Forum Discussion
Azure Sentinel REST API create incident
Trying to create a new incident using https://docs.microsoft.com/en-us/rest/api/securityinsights/incidents/createorupdate
'Tryit' from the above page does not work for Create Incident. The List Incidents API works using 'Tryit'.
Request:
PUT https://management.azure.com/subscriptions/<tenant id>/resourceGroups/<groupname>/providers/Microsoft.OperationalInsights/workspaces/<workspacename>/providers/Microsoft.SecurityInsights/incidents/73e01a99-5cd7-4139-a149-9f2736ff2ab5?api-version=2020-01-01
Authorization: Bearer ey.....
Content-type: application/jsonBody:
{
properties.severity: "High",
properties.status: "New",
properties.title: "Example Title"
}
Response: 400 for bad request
{
"": [
"Invalid JavaScript property identifier character: .. Path '', line 2, position 11."
]
}Also, what is recommended way to create an incident ID for a new incident?
Thank You
baddeacs In addition to what Sarah_Young wrote about the ID (which should actually be a GUID), the default body listed is not correct. I had to modify it to look like:
{ properties: { severity: "High", status: "New", title: "Example Title" } }
3 Replies
baddeacs In addition to what Sarah_Young wrote about the ID (which should actually be a GUID), the default body listed is not correct.

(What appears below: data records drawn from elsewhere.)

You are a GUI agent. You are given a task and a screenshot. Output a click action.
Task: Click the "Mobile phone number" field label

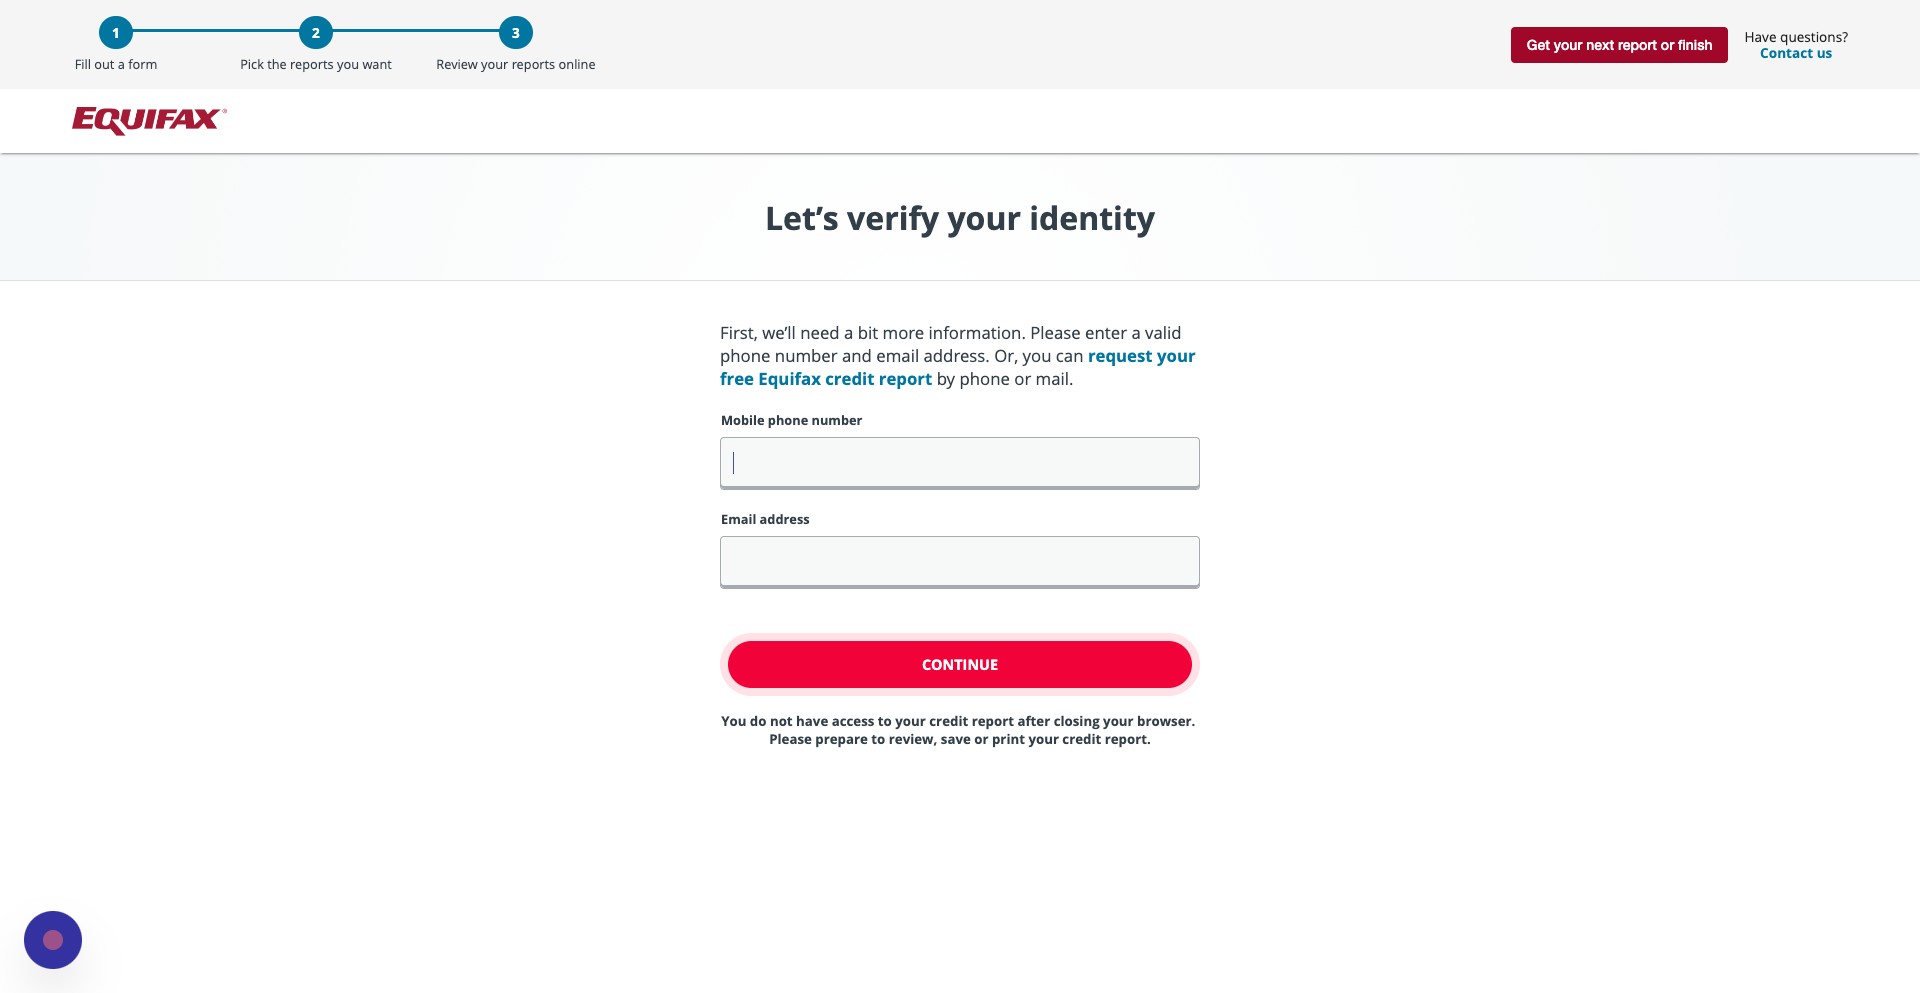click(791, 421)
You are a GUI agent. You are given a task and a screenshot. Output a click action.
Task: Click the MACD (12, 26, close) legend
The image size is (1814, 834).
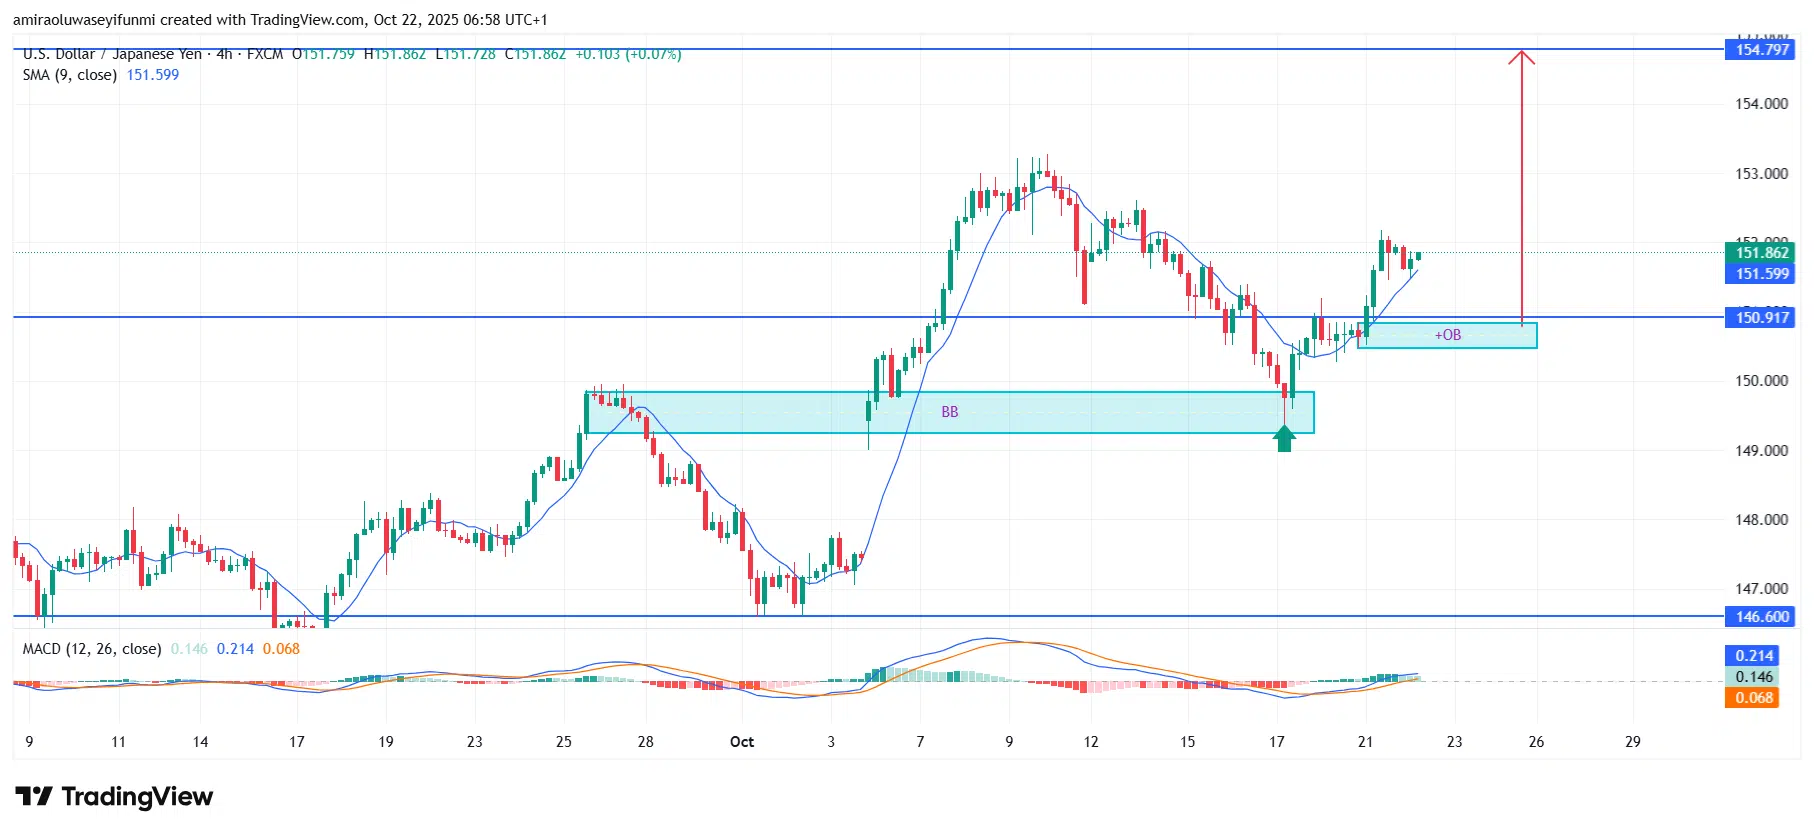92,649
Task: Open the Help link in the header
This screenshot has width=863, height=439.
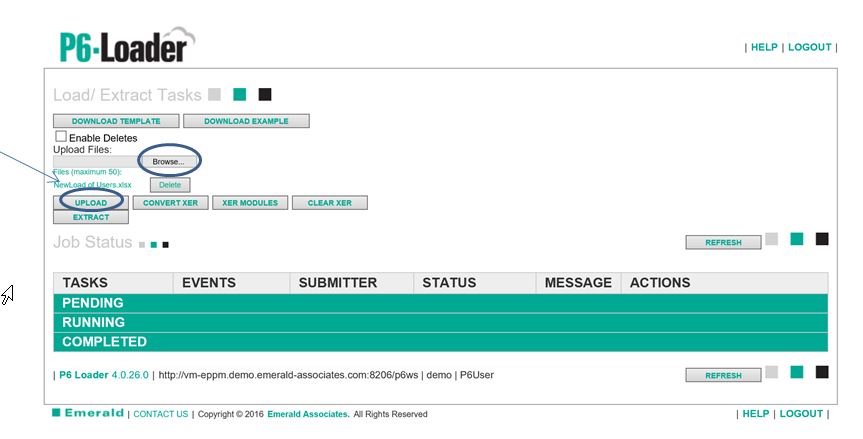Action: pos(764,47)
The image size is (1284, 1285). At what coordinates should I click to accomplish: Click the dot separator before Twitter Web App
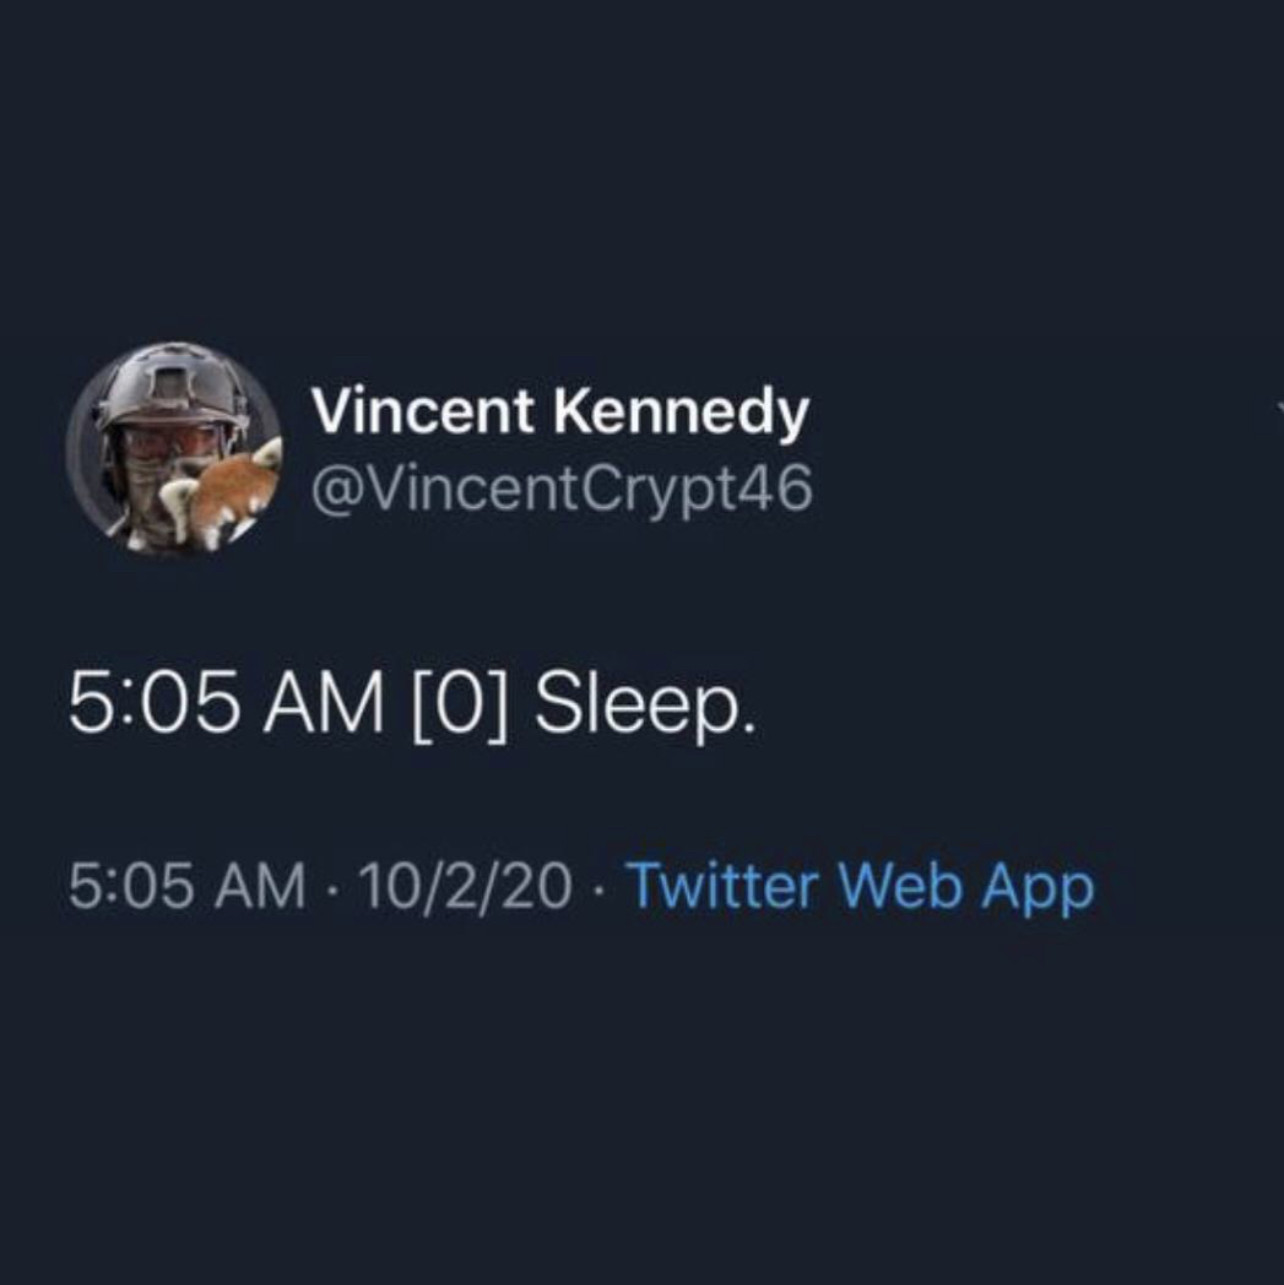(598, 888)
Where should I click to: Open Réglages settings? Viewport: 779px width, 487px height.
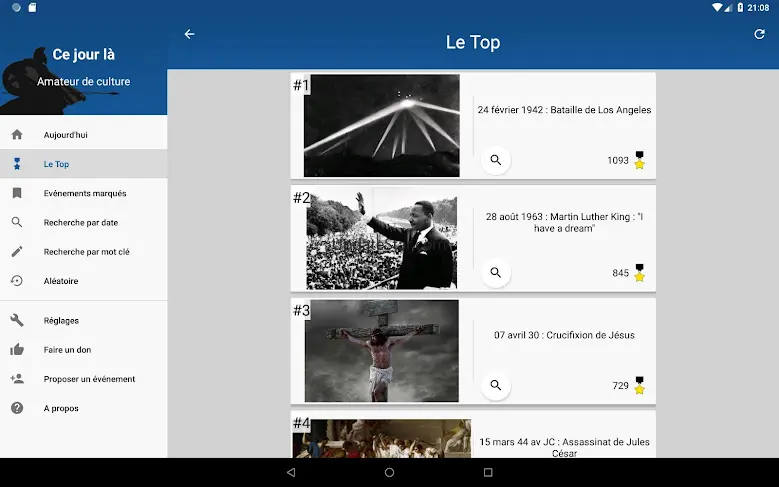click(61, 321)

I had to modify it to look like:
{ properties: { severity: "High", status: "New", title: "Example Title" } }GaryBushey Thank you, all good.
- Sarah_Young
Microsoft
baddeacs you can put any incident number you like, as long as it hasn't been used in the workspace previously. You do need to input an incident number, otherwise the PUT will fail.